**WHAT THE TASK REQUIRES**
A line below contains "You are a computer-use", and a later one contains "Instruction: Click the". Repeat both, with every line between them, exactly.

**DATASET RECORDS**
-*-*-

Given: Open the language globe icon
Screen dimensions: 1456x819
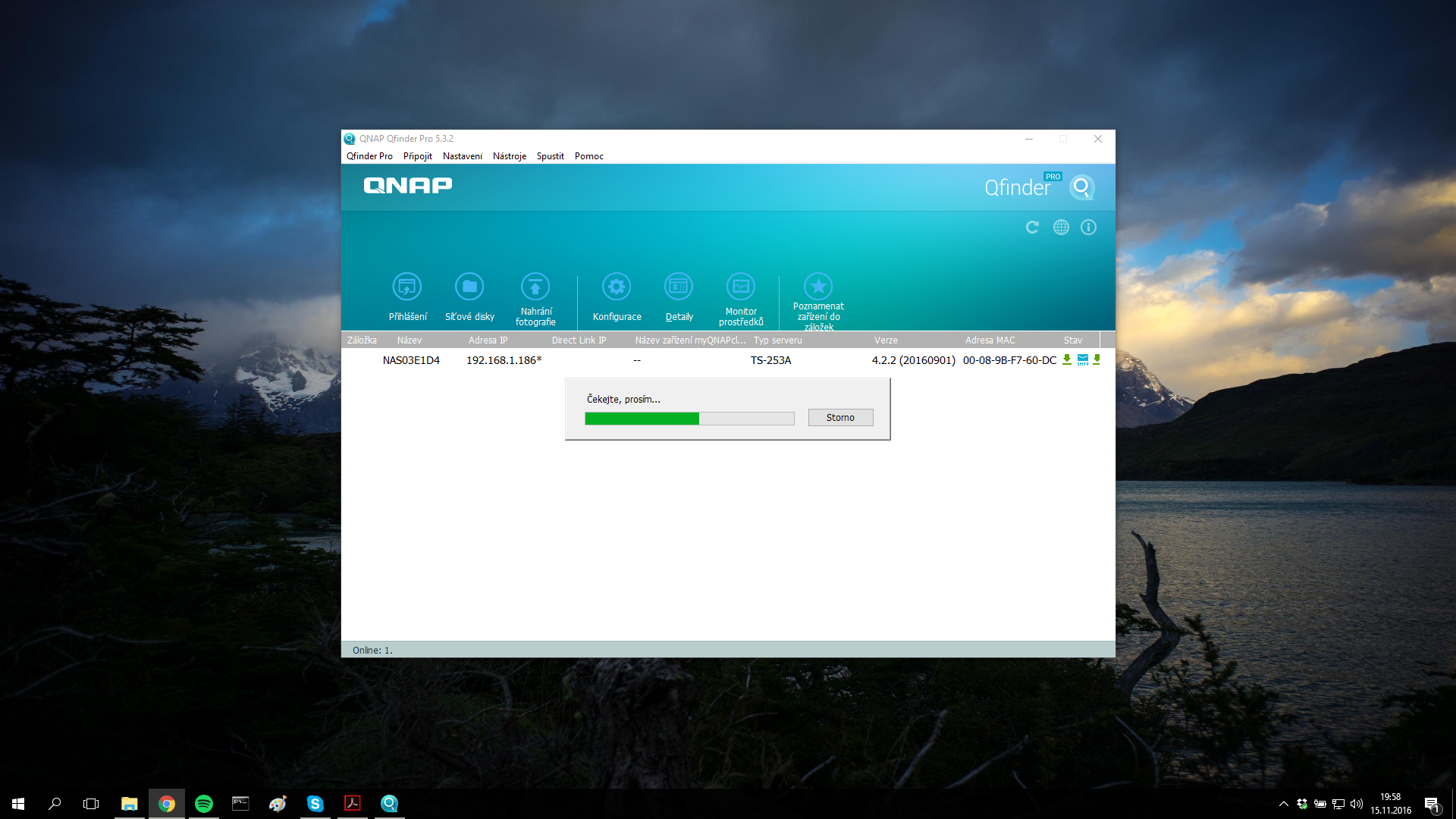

-*-*-

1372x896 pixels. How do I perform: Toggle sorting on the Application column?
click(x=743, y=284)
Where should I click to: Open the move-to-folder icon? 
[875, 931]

-*-*-

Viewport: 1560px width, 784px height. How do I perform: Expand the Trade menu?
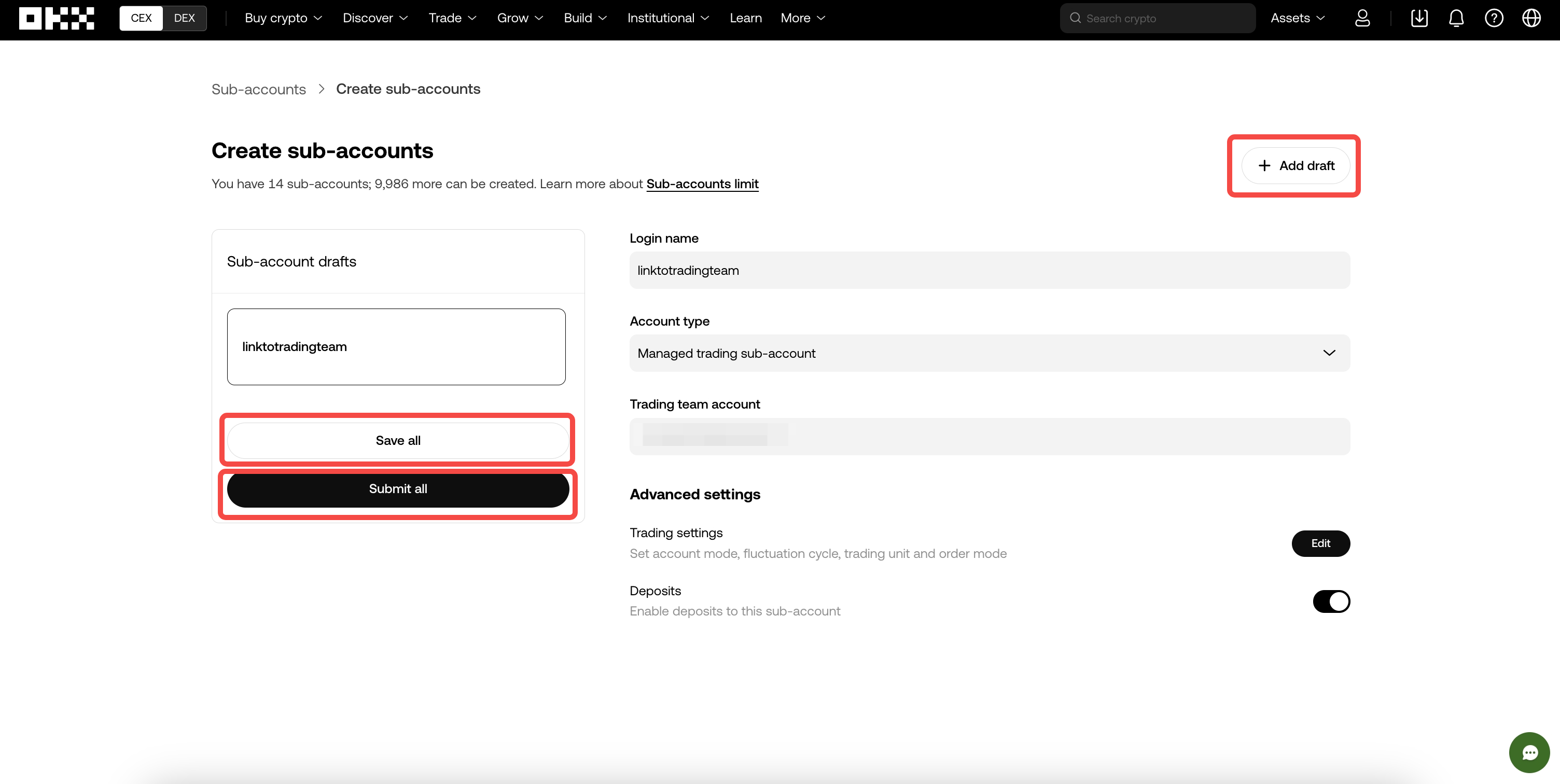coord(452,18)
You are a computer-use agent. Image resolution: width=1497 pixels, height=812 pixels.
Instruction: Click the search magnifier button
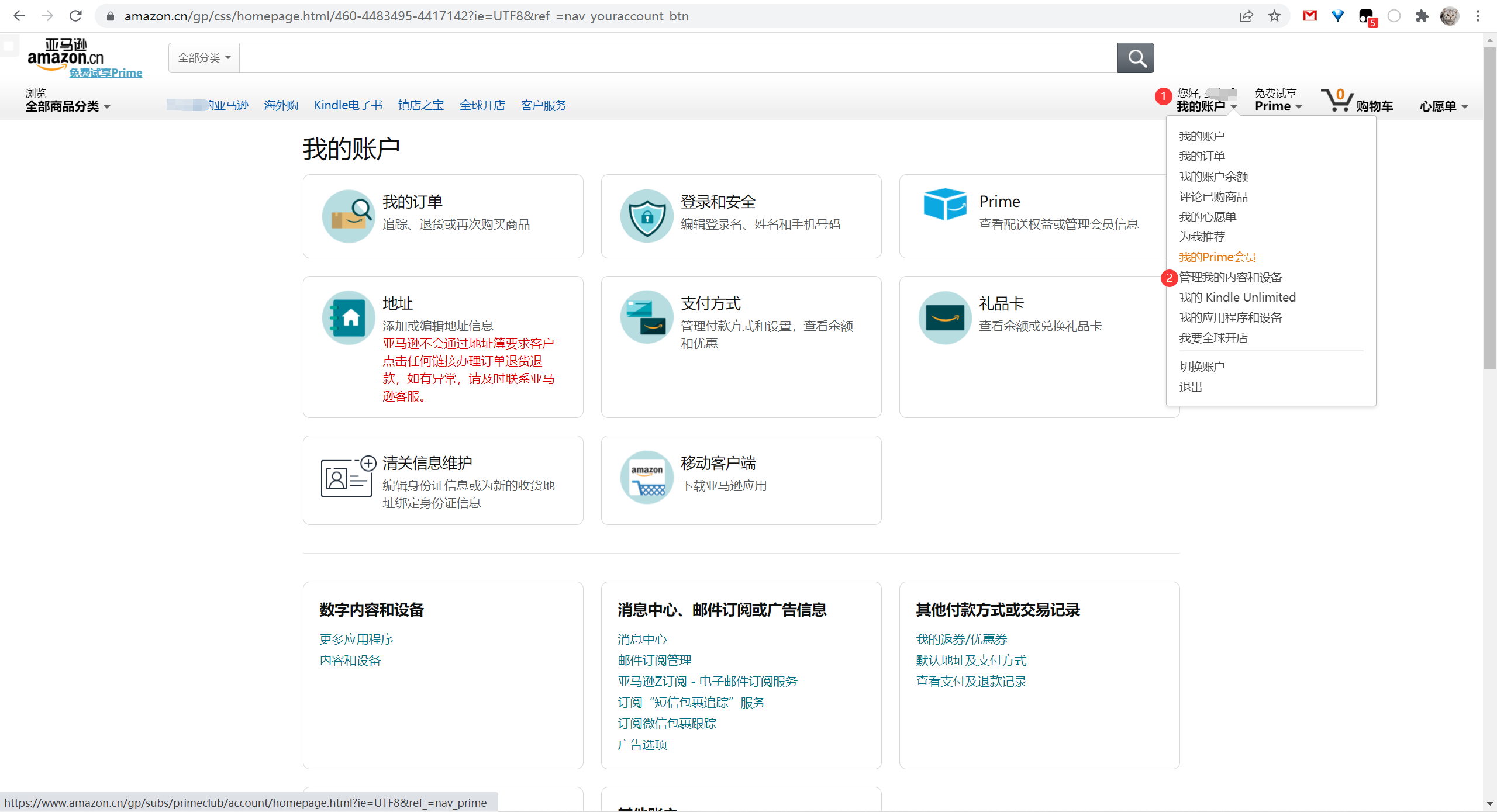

-*-*-

**RESPONSE TO THIS TASK**
You are a computer-use agent. Image resolution: width=1497 pixels, height=812 pixels.
Instruction: Click the search magnifier button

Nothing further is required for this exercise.